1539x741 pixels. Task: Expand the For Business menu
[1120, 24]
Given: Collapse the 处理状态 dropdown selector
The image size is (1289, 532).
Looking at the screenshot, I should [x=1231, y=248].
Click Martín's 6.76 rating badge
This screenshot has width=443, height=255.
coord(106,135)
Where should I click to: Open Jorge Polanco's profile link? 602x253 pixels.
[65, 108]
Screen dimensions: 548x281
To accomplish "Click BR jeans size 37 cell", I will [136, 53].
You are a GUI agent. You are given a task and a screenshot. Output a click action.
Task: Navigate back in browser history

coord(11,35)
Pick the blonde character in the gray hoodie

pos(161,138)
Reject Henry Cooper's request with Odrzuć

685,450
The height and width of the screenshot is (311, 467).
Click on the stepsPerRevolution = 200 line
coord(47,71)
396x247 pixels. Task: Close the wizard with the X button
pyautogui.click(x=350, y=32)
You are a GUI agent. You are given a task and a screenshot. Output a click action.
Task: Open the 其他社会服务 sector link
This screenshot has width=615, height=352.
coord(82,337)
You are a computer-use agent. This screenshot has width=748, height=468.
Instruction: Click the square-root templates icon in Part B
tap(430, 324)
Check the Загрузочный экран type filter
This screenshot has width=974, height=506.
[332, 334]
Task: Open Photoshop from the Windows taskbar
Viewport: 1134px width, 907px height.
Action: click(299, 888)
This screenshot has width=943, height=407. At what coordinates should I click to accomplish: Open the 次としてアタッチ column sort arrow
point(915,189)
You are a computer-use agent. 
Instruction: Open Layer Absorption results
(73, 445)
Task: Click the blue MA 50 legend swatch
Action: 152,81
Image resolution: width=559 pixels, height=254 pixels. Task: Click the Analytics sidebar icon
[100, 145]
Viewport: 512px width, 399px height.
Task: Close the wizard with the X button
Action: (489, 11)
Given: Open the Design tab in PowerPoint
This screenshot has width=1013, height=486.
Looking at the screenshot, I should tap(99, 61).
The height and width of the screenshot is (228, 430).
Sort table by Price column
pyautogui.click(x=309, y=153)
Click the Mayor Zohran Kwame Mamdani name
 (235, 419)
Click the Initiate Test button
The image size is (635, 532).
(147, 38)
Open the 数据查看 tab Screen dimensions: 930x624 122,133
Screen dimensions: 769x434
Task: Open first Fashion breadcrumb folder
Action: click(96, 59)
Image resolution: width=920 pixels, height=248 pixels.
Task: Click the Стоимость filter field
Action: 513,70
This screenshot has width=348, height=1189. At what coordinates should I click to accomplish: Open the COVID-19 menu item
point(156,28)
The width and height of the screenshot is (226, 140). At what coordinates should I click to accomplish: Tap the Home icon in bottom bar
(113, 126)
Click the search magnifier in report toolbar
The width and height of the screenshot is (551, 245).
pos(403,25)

══════════

_The task_
Every entry shown earlier is to be returned exactly, line for line.

_Expected output_
1539x741 pixels. Task: Expand the For Business menu
[1120, 24]
Given: Collapse the 处理状态 dropdown selector
The image size is (1289, 532).
Looking at the screenshot, I should [x=1231, y=248].
Click Martín's 6.76 rating badge
This screenshot has width=443, height=255.
coord(106,135)
Where should I click to: Open Jorge Polanco's profile link? 602x253 pixels.
[65, 108]
Screen dimensions: 548x281
To accomplish "Click BR jeans size 37 cell", I will [136, 53].
You are a GUI agent. You are given a task and a screenshot. Output a click action.
Task: Navigate back in browser history

coord(11,35)
Pick the blonde character in the gray hoodie

pos(161,138)
Reject Henry Cooper's request with Odrzuć

685,450
The height and width of the screenshot is (311, 467).
Click on the stepsPerRevolution = 200 line
coord(47,71)
396x247 pixels. Task: Close the wizard with the X button
pyautogui.click(x=350, y=32)
You are a GUI agent. You are given a task and a screenshot. Output a click action.
Task: Open the 其他社会服务 sector link
This screenshot has width=615, height=352.
coord(82,337)
You are a computer-use agent. This screenshot has width=748, height=468.
Instruction: Click the square-root templates icon in Part B
tap(430, 324)
Check the Загрузочный экран type filter
This screenshot has width=974, height=506.
[332, 334]
Task: Open Photoshop from the Windows taskbar
Viewport: 1134px width, 907px height.
Action: click(299, 888)
This screenshot has width=943, height=407. At what coordinates should I click to accomplish: Open the 次としてアタッチ column sort arrow
point(915,189)
You are a computer-use agent. 
Instruction: Open Layer Absorption results
(73, 445)
Task: Click the blue MA 50 legend swatch
Action: 152,81
Image resolution: width=559 pixels, height=254 pixels. Task: Click the Analytics sidebar icon
[100, 145]
Viewport: 512px width, 399px height.
Task: Close the wizard with the X button
Action: (489, 11)
Given: Open the Design tab in PowerPoint
This screenshot has width=1013, height=486.
Looking at the screenshot, I should tap(99, 61).
The height and width of the screenshot is (228, 430).
Sort table by Price column
pyautogui.click(x=309, y=153)
Click the Mayor Zohran Kwame Mamdani name
 (235, 419)
Click the Initiate Test button
The image size is (635, 532).
(147, 38)
Open the 数据查看 tab Screen dimensions: 930x624 122,133
Screen dimensions: 769x434
Task: Open first Fashion breadcrumb folder
Action: click(96, 59)
Image resolution: width=920 pixels, height=248 pixels.
Task: Click the Стоимость filter field
Action: 513,70
This screenshot has width=348, height=1189. At what coordinates should I click to accomplish: Open the COVID-19 menu item
point(156,28)
The width and height of the screenshot is (226, 140). At what coordinates should I click to accomplish: Tap the Home icon in bottom bar
(113, 126)
Click the search magnifier in report toolbar
The width and height of the screenshot is (551, 245).
pos(403,25)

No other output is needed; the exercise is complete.